Given data:
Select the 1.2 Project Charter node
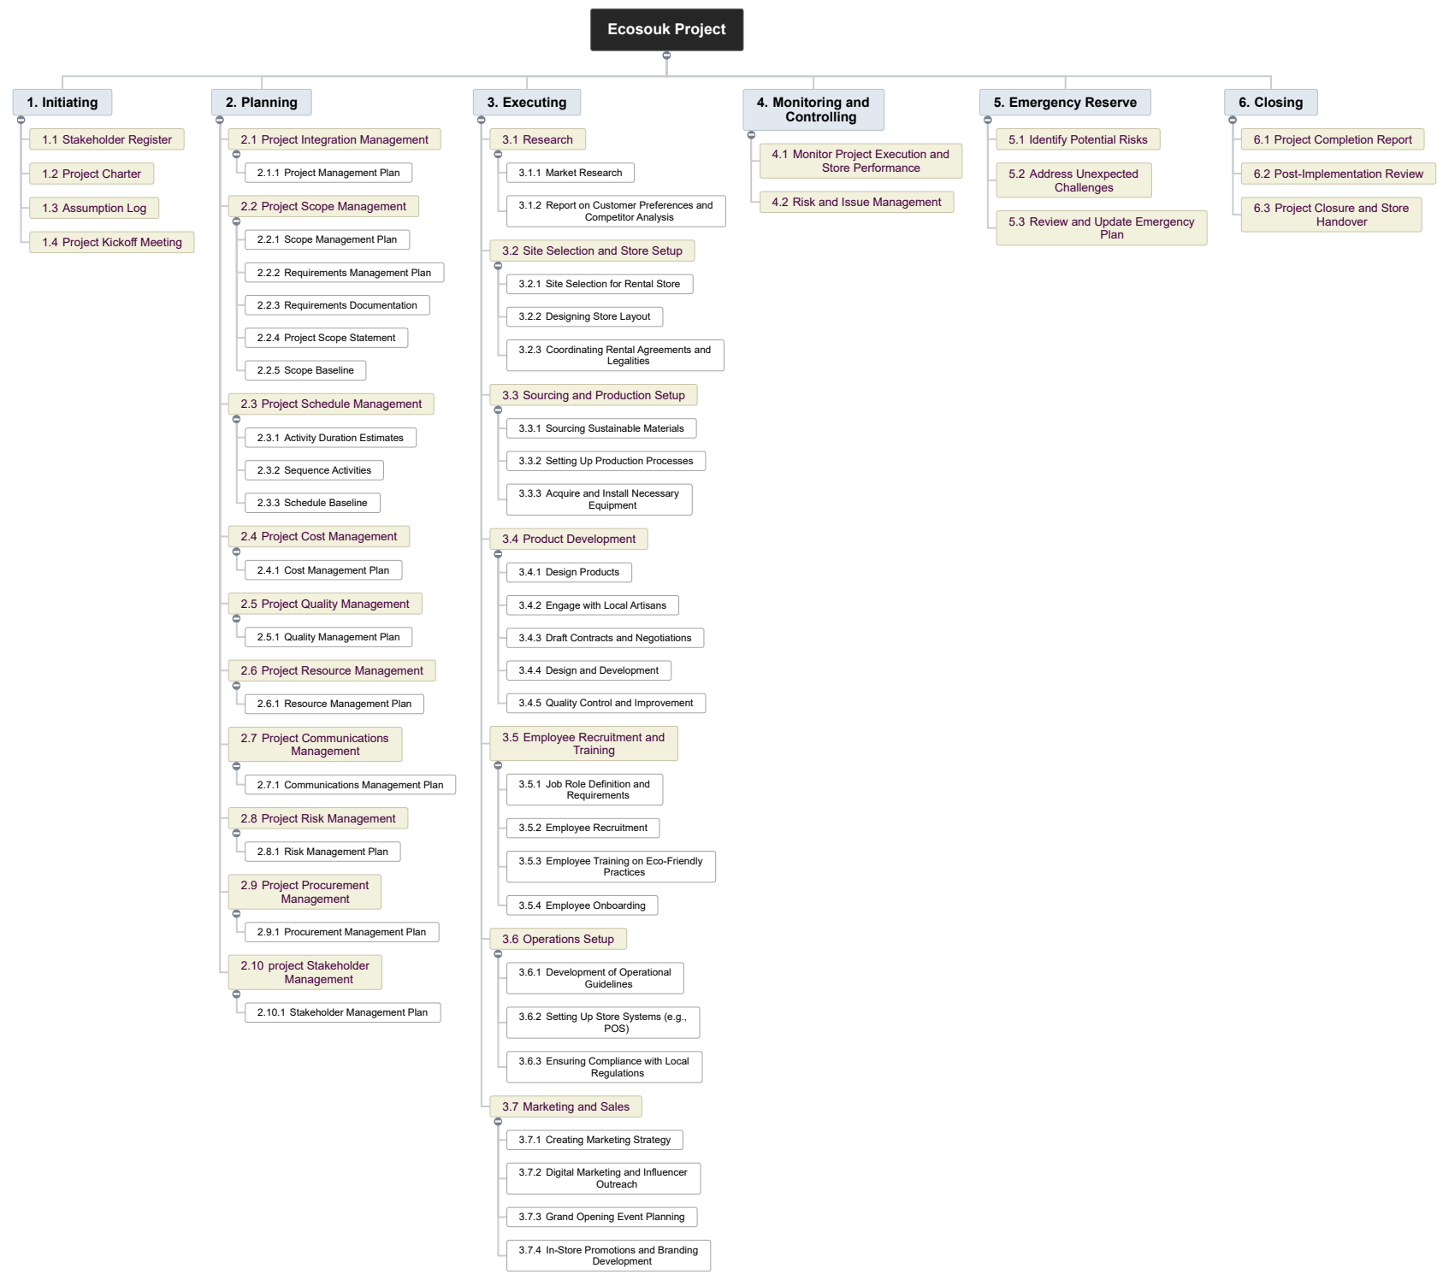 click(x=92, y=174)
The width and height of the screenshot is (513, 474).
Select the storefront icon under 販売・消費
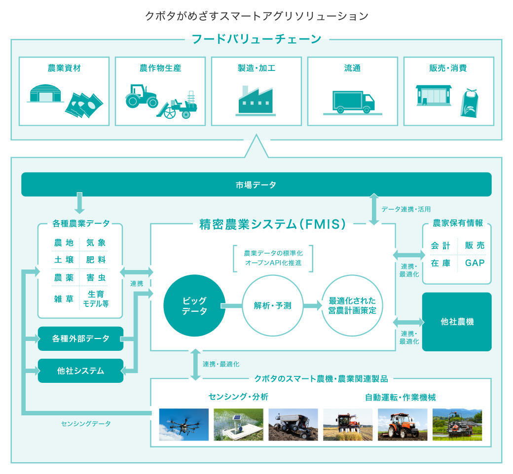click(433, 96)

Exercise:
Start to finish, write out the data above exactly, omitting all pictures.

Written response:
Select the 1.2 Project Charter node
 click(x=92, y=174)
The width and height of the screenshot is (513, 474).
Select the storefront icon under 販売・消費
click(433, 96)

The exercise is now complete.